- Set exercise -
Update the items from the line containing "1389x868 pixels. How" down to the line containing "Looking at the screenshot, I should pos(513,399)." by replacing "red marker" with "orange marker", and reproduce those lines with everything else unchanged.

==== Given entries ====

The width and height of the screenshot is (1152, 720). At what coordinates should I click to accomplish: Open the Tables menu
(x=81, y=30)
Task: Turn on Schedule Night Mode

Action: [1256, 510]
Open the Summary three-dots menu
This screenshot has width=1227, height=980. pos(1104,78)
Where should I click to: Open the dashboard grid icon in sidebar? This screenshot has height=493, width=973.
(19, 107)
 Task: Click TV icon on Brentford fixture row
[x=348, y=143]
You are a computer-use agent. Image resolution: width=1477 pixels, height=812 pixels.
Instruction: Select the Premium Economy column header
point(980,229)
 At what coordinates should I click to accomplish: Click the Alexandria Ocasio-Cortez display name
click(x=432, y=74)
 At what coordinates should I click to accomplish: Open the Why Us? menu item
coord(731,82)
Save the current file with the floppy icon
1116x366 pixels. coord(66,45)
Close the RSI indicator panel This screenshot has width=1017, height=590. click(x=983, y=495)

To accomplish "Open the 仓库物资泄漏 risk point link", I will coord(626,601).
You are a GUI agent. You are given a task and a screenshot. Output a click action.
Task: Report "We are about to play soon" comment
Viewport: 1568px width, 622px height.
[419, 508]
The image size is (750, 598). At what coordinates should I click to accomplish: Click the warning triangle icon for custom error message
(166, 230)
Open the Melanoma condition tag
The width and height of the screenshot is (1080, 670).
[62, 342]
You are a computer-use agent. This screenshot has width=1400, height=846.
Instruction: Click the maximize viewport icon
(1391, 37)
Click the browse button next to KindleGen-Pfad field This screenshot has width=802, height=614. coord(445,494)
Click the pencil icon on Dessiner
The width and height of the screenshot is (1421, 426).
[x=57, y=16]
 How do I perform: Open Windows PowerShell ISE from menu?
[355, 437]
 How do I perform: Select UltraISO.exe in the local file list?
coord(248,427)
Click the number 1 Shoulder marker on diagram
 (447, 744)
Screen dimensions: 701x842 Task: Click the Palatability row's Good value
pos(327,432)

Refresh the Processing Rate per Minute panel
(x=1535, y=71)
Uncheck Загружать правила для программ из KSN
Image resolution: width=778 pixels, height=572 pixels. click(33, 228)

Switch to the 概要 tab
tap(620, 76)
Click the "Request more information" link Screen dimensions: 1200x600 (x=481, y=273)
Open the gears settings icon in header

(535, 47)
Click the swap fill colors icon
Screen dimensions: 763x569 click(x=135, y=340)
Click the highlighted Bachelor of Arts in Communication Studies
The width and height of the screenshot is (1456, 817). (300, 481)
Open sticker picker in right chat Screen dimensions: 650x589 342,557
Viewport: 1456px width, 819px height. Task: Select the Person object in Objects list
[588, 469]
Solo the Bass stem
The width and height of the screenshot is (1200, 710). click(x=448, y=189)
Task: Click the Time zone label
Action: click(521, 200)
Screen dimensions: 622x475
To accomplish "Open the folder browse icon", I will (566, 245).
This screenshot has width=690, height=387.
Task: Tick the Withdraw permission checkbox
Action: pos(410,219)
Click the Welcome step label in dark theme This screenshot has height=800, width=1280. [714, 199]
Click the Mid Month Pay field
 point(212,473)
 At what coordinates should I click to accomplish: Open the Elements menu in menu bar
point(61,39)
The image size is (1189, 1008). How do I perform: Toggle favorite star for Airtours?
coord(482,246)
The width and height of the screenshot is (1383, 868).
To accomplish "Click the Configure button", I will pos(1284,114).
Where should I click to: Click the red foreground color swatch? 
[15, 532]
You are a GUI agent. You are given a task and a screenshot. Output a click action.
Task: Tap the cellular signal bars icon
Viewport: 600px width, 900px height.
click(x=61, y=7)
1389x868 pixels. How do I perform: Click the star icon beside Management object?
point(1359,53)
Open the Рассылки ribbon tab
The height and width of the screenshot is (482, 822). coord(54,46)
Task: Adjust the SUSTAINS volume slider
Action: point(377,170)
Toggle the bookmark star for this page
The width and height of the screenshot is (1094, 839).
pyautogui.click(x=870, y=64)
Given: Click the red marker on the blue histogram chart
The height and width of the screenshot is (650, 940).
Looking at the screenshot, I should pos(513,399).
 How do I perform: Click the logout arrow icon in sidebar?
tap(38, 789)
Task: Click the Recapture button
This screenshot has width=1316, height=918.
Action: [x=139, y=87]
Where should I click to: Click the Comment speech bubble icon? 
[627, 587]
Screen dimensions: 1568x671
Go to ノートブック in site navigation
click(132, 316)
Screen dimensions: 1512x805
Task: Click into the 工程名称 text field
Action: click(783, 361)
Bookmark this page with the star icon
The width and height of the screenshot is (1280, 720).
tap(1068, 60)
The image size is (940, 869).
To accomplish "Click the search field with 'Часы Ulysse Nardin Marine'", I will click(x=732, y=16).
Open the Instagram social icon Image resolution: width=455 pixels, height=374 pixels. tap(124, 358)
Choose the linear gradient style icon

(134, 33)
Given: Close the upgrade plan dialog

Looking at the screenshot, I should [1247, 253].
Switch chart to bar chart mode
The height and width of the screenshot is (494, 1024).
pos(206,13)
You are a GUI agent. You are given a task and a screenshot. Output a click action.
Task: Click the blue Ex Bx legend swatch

====

- Answer for the task -
1389x868 pixels. How do I perform: Click the star icon beside Management object?
point(1359,53)
Open the Рассылки ribbon tab
The height and width of the screenshot is (482, 822). coord(54,46)
Task: Adjust the SUSTAINS volume slider
Action: point(377,170)
Toggle the bookmark star for this page
The width and height of the screenshot is (1094, 839).
pyautogui.click(x=870, y=64)
Given: Click the orange marker on the blue histogram chart
The height and width of the screenshot is (650, 940).
Looking at the screenshot, I should pos(513,399).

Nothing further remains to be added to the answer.